When is $\mathbb{E}\left[\frac{1}{\sum X_{i}}\right] = \frac{1}{\mathbb{E}\left[\sum X_{i}\right]}$? Are there specific conditions under which the following is true? E.g., certain distributions, positive RV?
$$\mathbb{E}\left[\dfrac{1}{\sum X_{i}}\right] = \dfrac{1}{\mathbb{E}\left[\sum X_{i}\right]}$$
 A: I worked through some equations, with the original intention of showing that it is in fact true, but finally convincing myself that it might not be. In case it's useful, here is the working that convinced me that it might not be generally true:
Initially, I thought that expectation being a linear operator was going to make it easy to prove truth.
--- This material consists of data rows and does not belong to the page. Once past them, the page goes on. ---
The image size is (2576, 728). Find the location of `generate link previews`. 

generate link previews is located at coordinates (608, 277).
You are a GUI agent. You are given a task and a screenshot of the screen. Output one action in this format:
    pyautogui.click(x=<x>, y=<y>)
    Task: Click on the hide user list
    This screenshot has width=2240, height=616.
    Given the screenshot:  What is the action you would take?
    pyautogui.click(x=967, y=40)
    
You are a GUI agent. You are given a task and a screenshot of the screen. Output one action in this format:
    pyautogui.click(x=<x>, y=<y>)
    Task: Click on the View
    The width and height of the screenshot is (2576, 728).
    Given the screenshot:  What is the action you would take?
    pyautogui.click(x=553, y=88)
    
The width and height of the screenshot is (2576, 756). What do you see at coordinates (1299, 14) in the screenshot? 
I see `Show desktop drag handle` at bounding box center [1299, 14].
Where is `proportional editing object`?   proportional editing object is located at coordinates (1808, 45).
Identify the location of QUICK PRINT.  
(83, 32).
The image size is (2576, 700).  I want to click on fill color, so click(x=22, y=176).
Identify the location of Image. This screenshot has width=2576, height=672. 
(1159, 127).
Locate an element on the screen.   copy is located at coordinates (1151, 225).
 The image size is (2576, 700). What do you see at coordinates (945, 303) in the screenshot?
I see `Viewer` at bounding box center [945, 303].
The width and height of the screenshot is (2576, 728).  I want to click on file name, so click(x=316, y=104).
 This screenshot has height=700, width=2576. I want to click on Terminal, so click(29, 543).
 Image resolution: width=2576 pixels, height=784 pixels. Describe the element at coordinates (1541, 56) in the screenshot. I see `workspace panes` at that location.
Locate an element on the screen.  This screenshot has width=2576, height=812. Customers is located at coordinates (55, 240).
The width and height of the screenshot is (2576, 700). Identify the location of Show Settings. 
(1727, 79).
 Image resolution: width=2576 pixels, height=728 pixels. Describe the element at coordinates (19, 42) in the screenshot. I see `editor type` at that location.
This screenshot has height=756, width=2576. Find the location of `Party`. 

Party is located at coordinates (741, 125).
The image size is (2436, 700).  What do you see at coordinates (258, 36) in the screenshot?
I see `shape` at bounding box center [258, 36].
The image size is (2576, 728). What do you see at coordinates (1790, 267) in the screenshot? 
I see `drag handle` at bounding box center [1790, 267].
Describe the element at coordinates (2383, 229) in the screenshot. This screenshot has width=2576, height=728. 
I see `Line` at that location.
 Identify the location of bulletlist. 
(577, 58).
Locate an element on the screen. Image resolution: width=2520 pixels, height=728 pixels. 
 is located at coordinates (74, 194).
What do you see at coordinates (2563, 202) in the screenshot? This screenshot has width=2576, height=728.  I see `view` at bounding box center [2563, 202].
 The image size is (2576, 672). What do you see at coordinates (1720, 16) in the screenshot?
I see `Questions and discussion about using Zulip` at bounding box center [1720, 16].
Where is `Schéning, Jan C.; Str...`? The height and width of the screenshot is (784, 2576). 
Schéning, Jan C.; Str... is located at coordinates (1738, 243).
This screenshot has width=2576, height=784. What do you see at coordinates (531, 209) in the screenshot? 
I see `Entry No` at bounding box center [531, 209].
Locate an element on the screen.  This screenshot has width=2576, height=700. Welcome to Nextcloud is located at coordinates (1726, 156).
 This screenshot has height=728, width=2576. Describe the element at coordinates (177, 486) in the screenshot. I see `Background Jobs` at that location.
So I wrote down:
$$
\def\Exp{\mathbb{E}}
\Exp[A + B] = \Exp[A] + \Exp[B]
$$
Then I called your lhs expression $E_1$. So we have:
$$
E_1 = \Exp\left[
   \frac{1}
    {\sum X_i}
\right]
$$
In order to go further, I felt we need to form the expectation over a distribution, so let's say that we have $\def\X{\mathbf{X}}\X \sim g$, where $\X = \{X_1, X_2, \dots, X_n \}$. So, we have:
$$
E_1 = \Exp_{\X \sim g}\left[ \frac{1}{\sum X_i}
\right]
$$
We can expand the expectation as an integration (discrete or continuous, lets take the continuous case):
$$
E_1 = \int_\X p(\X) \frac{1}{\sum X_i} \, d\X \\
= \int_\X \frac{p(\X)}{\sum X_i} \, d\X
$$
It's at this point I thought, ok, there seems no obvious way of just multiplying the equation by $\sum X_i$ or similar. Which doesnt prove that we cant do something similar, but combined with Michael Chernick's assertions, I guess it at least convinces me his assertions seem not unreasonable to me.
A: First note that the random variable $X_i$ is not defined on 0. So assume, for now that $X_i$s are defined on the positive reals. On the positive reals, the function $f(x) = 1/x$ is a convex function. Thus, using Jensen's inequality,
$$E \left[\dfrac{1}{\sum X_i} \right] \geq \dfrac{1}{E\left[ \sum X_i \right]} = \dfrac{1}{\sum E\left[X_i\right]} \,.$$
Now the equality in Jensen's inequality holds if either $f$ is affine (which in this case $f(x) = 1/x$ is not) or if $\sum X_i$ is a degenerate random variable, i.e., a constant. 
Using concavity, a similar argument can be used when $X_i$s are all defined on the negatives.